To be clear, what you're outlining is: "For my conscience, I'd prefer people die outright than live to potentially reject an organ." I think you analysis of the ethics here could use a more thorough review.
renewiltord
9 months ago
I don’t think it’s that different from opposing ectogenesis. You could ask the first such child if they’d rather not be born instead.
itishappy
9 months ago
Organ waiting lists require the informed consent of the recipient. As in, the people on the list have expressed a preference towards not dying. A premature child cannot express such a preference.
renewiltord
9 months ago
So you say. But no one has proven to me that they want to live. Government databases notoriously have errors. Besides I can match my knowledge of the child’s preference with the adult’s preference by just not paying attention.
itishappy
9 months ago
> But no one has proven to me that they want to live.

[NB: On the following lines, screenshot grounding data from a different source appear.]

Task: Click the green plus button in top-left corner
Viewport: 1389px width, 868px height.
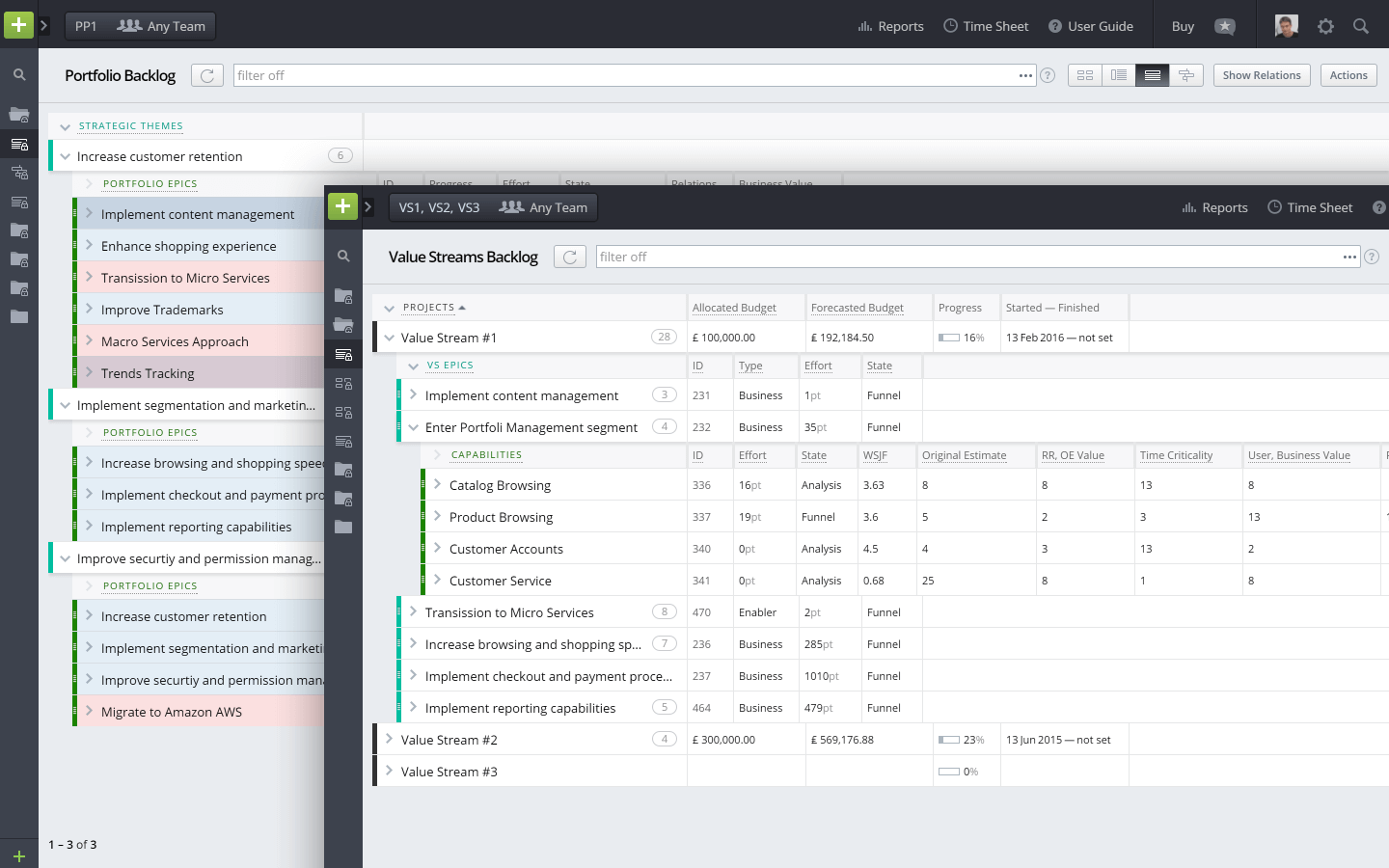Action: pyautogui.click(x=18, y=25)
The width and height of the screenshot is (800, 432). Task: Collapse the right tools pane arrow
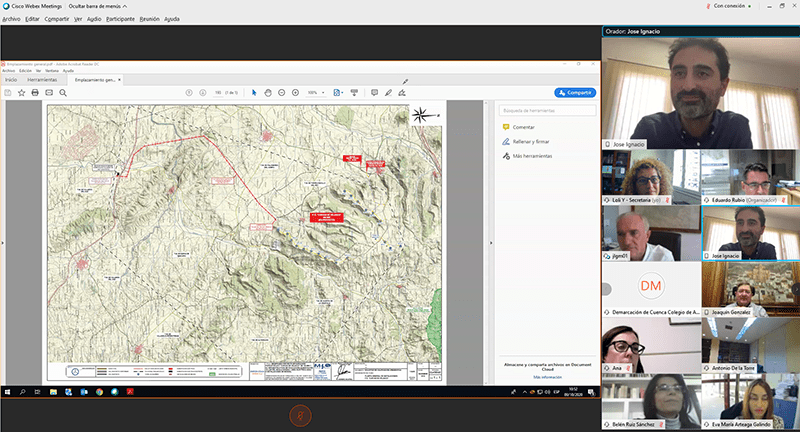[x=490, y=242]
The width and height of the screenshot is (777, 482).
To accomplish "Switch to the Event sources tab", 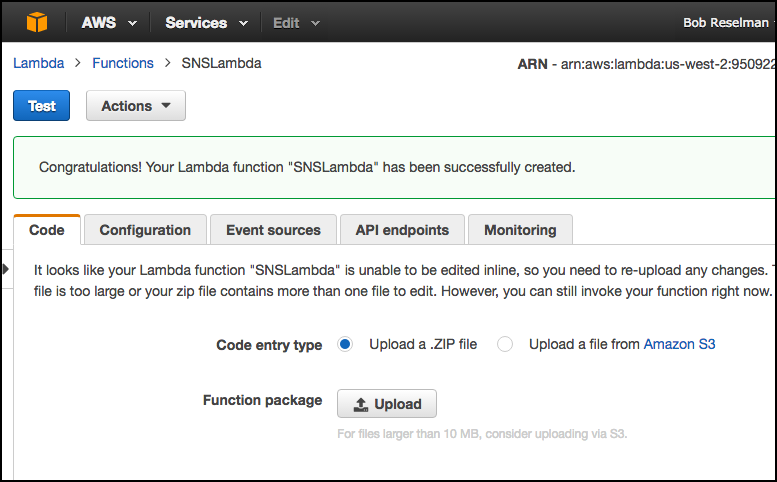I will pos(273,230).
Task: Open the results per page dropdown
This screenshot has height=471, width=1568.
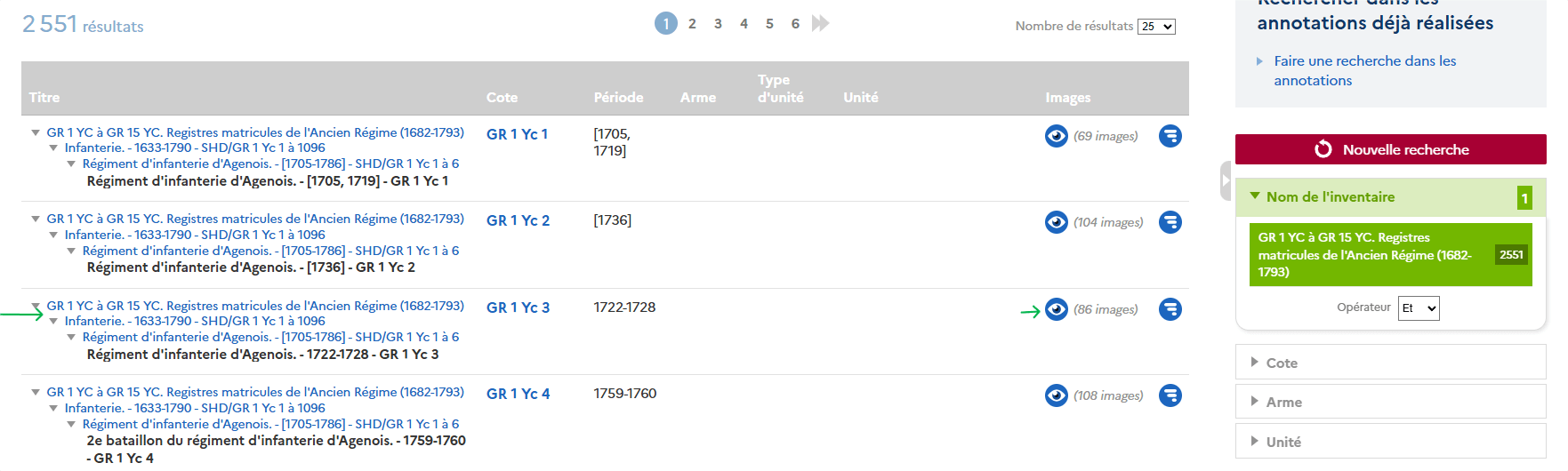Action: (1156, 27)
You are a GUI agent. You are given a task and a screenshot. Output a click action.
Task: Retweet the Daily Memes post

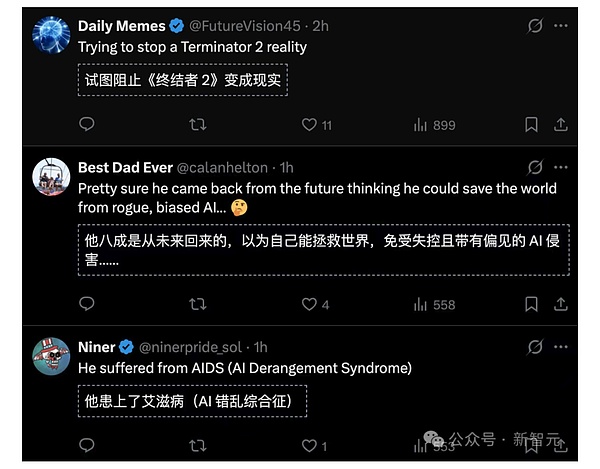[198, 125]
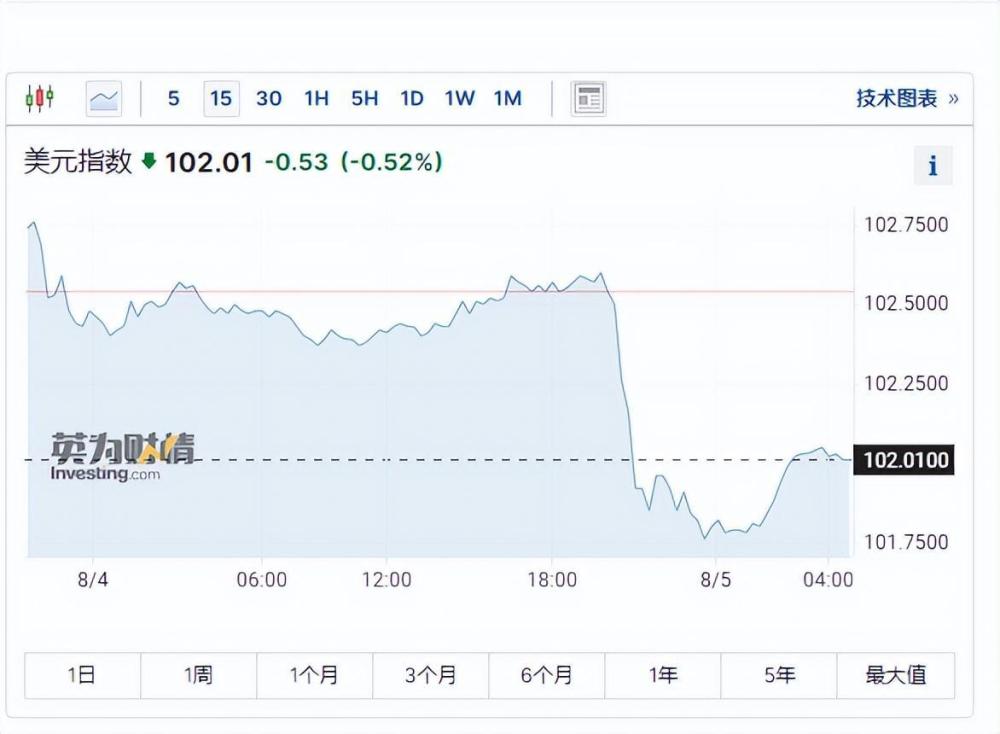Select the area chart type icon
The image size is (1000, 734).
(103, 98)
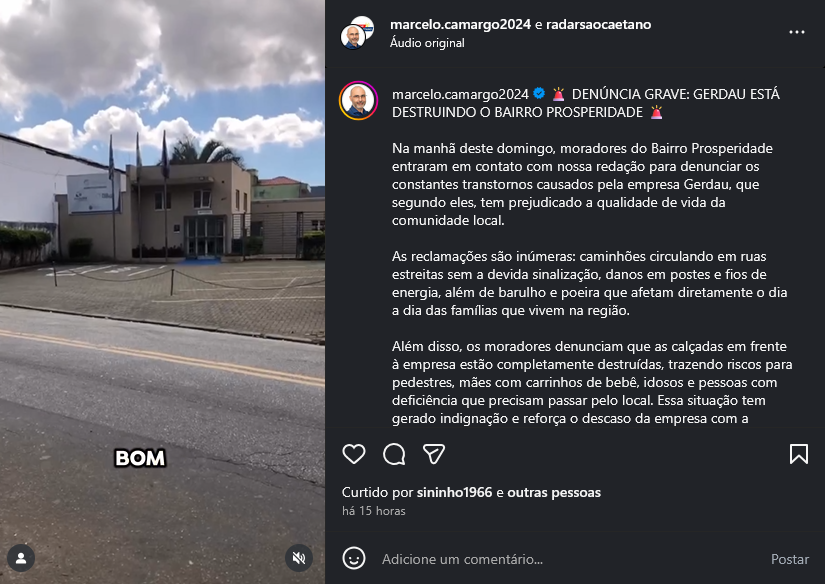Open Áudio original audio page
The image size is (825, 584).
click(427, 43)
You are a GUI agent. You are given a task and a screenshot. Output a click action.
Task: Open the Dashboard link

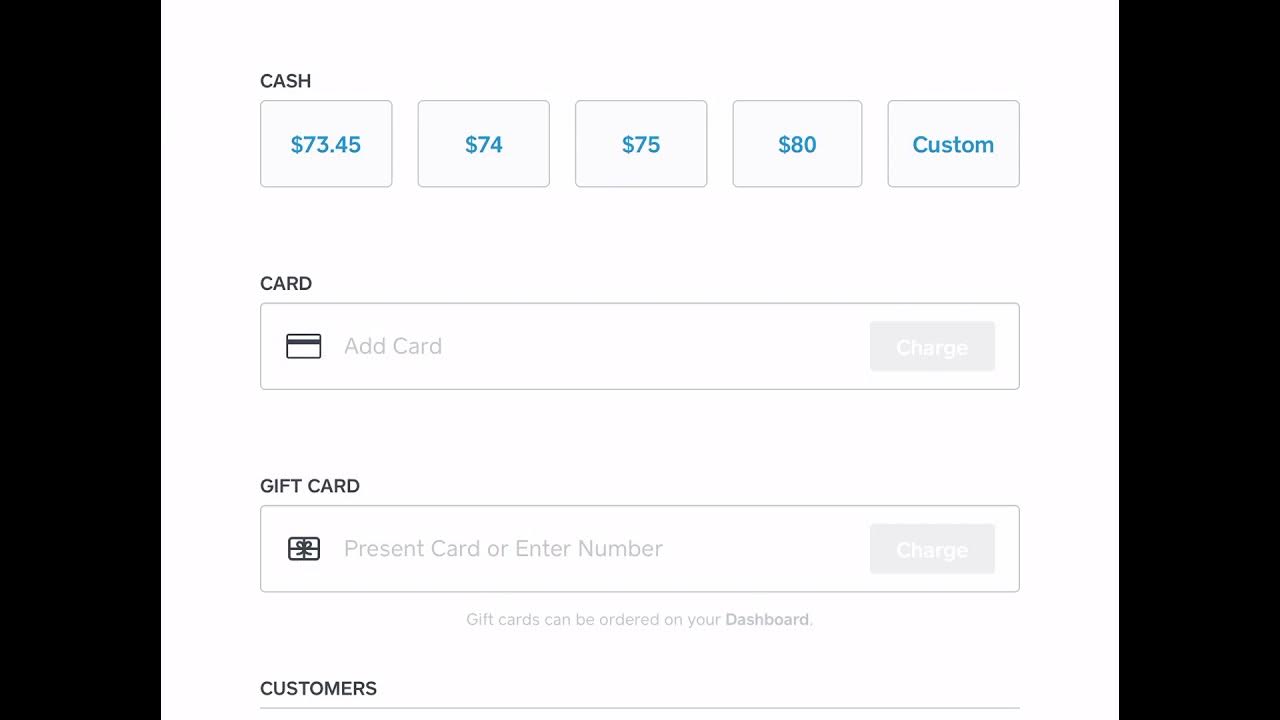[x=767, y=620]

I think I see where you're coming from, but this is a mighty perverse thing to say about people currently dying of organ failure who have expressed a desire to not die of organ failure. This isn't hypothetical, you can reach out to them and ask them how they feel directly. Not paying attention to that is a lack of diligence on your part, not a lack of expression on theirs.
Contrast that with an unborn child who literally cannot express a preference. Proving a desire to be born is a very different problem.
Apocryphon
9 months ago
Sure, but the guy who would conceive and execute on this idea was never going to be a guy who would stop there.
Folks like this don’t aim at some point and then achieve it and stay there. They aim higher, land where they do, and continue to target the higher point. It’s how it is.
You can tell because how many of the rest of the people who would have stopped and not have lab-grown the child? Precisely zero.
MailleQuiMaille
9 months ago
>This could have horrific consequences for the recipient Like, he could live ? The point you are trying to make is unclear.